L’avocat a également passé en revue les mécanismes régulateurs de l’Etat mauricien. La séparation des pouvoirs exécutif, législatif et judiciaire est impérative pour le bon fonctionnement d’un système de freins et de contrepoids. Pour Milan Meetarbhan, le fait que le judiciaire à Maurice demeure indépendant a grandement contribué à la stabilité du gouvernement mauricien. Mais il appelle aussi à réfléchir sur la possibilité de plus d’indépendance pour le législatif qui, dans le système actuel, est étroitement lié à l’exécutif, permettant à ce dernier de faire adopter toute sorte de lois avec une majorité de députés à l’appui.

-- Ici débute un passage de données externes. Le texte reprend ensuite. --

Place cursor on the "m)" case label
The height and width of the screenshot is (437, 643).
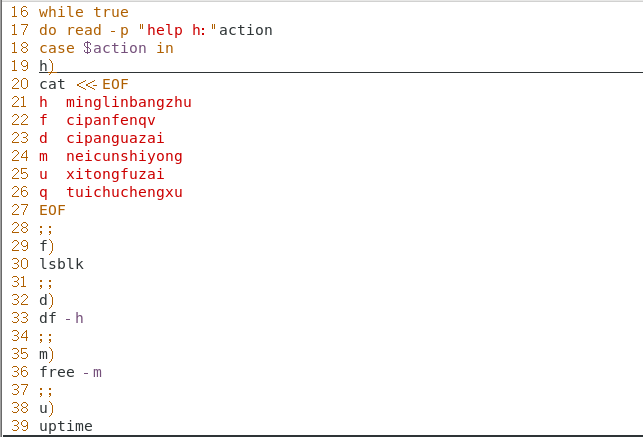click(47, 354)
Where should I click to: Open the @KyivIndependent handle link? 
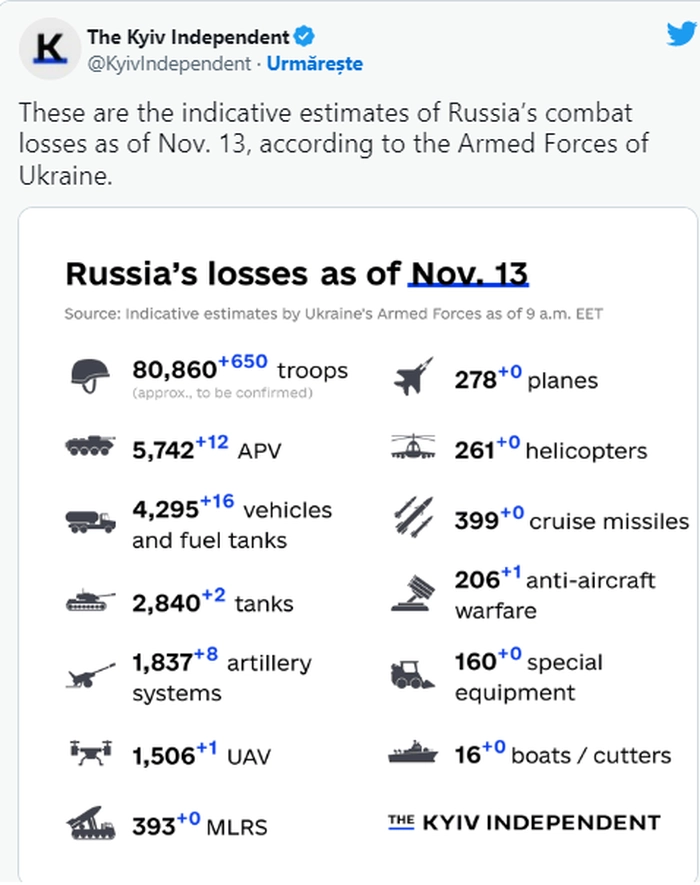[x=169, y=64]
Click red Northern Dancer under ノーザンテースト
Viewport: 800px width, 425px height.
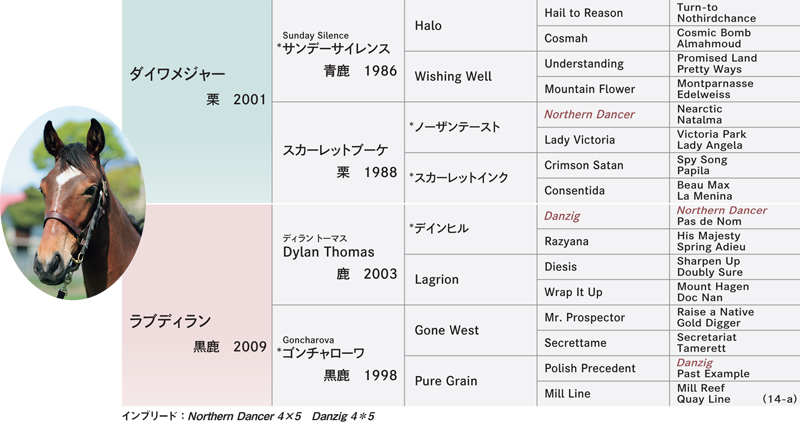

L’expert en droit constitutionnel souhaite qu’un débat national soit organisé à l’occasion des 50 ans d’indépendance de Maurice. La population pourra alors se pencher sur la Constitution mauricienne et les révisions à y apporter.

Le débat du 24 octobre en était l’occasion, a fait remarquer Amédée Darga, Managing Director de Staconsult ABDS. Qui, devant la faible assistance, s’est indigné «du manque d’intérêt» et de ce qu’il a qualifié de «démission des élites» par rapport aux questions d’importance nationale.